Even if the government brings in the amendment as being demanded by the campaigners, it will not bring any change into this woman’s life unless she has a strong support base, and the society stops viewing marriage as the be all and end all of a woman’s life. As Kiran Bedi has pointed out, women endure marital rape due to their socio-economic-psychological situation and very few include sexual assault in their complaints to the police, the courts or the counsellors.

Not until every one who intervenes to help a woman facing domestic violence — from the elders in her natal family, community leaders and religious heads to counsellors in family counselling centres, protection officers in government offices, investigating officers in police stations and judges in trial courts — stop convincing women to compromise, endure the violence and save their marriage, the removal of the exemption to husbands will have any significance. It will just be an ornamental piece of legislation in our statute books, leaving the campaigners with a sense of achievement, while the ground reality for abused women remains unchanged.

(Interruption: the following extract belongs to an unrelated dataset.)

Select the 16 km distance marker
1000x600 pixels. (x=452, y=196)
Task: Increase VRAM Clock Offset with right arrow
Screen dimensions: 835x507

Lacking state support and economic means, marriage is the only option for most women to ward off destitution and to secure a roof over their head. Rape every night and domestic violence is a small price to pay for it. The challenge is to find solutions to secure her rights within the range of remedies available under existing laws. Not just divorce, but injunction restraining the husband from committing future acts of violence, securing her right to shelter and maintenance, and a criminal complaint under the much maligned Section 498A of the IPC — cruelty to wives.

It baffles me as to why legal experts campaigning for inclusion of marital rape under the rape law are not pointing out these options. By this omission they are subscribing to the erroneous belief that a man who has violent sex with his wife and causes her grave injury is not culpable under any prevailing provisions of criminal law. To give an example, what can be termed as “sexual violence” within marriage is not confined to penetrative sex or insertion of objects into body orifices. From the experiences that women narrate, it is inclusive of a range of other acts of a sexual nature, including refusal to have sex because her husband finds her body repulsive, threatening that if she denies him sex he will bring other women into the house and indulge in sexual acts in her presence, or rape their minor daughter, forcing the woman to have sex with his friends in his presence and filming it, forcing the wife to have group sex or forcing her into prostitution, forcing her undergo repeated abortions in pursuit of a male child, etc.

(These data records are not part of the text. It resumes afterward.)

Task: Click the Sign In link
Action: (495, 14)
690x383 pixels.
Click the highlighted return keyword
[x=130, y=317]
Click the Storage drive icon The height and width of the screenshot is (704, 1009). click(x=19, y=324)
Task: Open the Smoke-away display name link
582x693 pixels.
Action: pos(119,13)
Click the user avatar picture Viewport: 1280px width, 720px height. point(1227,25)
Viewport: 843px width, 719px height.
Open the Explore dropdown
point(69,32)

These sexual acts are committed only within a marriage because of the extreme vulnerability which married women have vis-a-vis their husbands. They form a special category of sexual violence within marriage. At another level, for most girls who are forced into marriage at a very young age, marital rape occurs on the bridal night itself. A recent survey has revealed that 41 per cent of girls under the age of 19 are married. The Protection of Children from Sexual Offences (POCSO) Act, 2012, which penalises consensual sex with any person under the age of 18, does not exclude husbands from its purview. So technically in all cases where the girls are 18 or below, the husbands can be booked under this act.
But are they? And worse, will such state intrusion into the bedrooms be an appropriate route to curb child marriage?

Most countries have deleted the exemption granted to husbands under the rape law, but many have also made their rape laws gender neutral. This is precisely the demand made by men’s rights groups such as Save Indian Family Foundation. But what will its implications be on our women? Rather than invoking Article 14 and equality to argue against the exemption awarded to husbands, we will be better off if we base our arguments within Article 15(3) — treating married women as a special category, needing additional protection considering their multiple vulnerabilities. Within this formulation, marital rape can be defined as part of the continuum of violence inflicted upon married women, rather than isolated acts of forcible penetrative sex as defined under Section 376 of the IPC.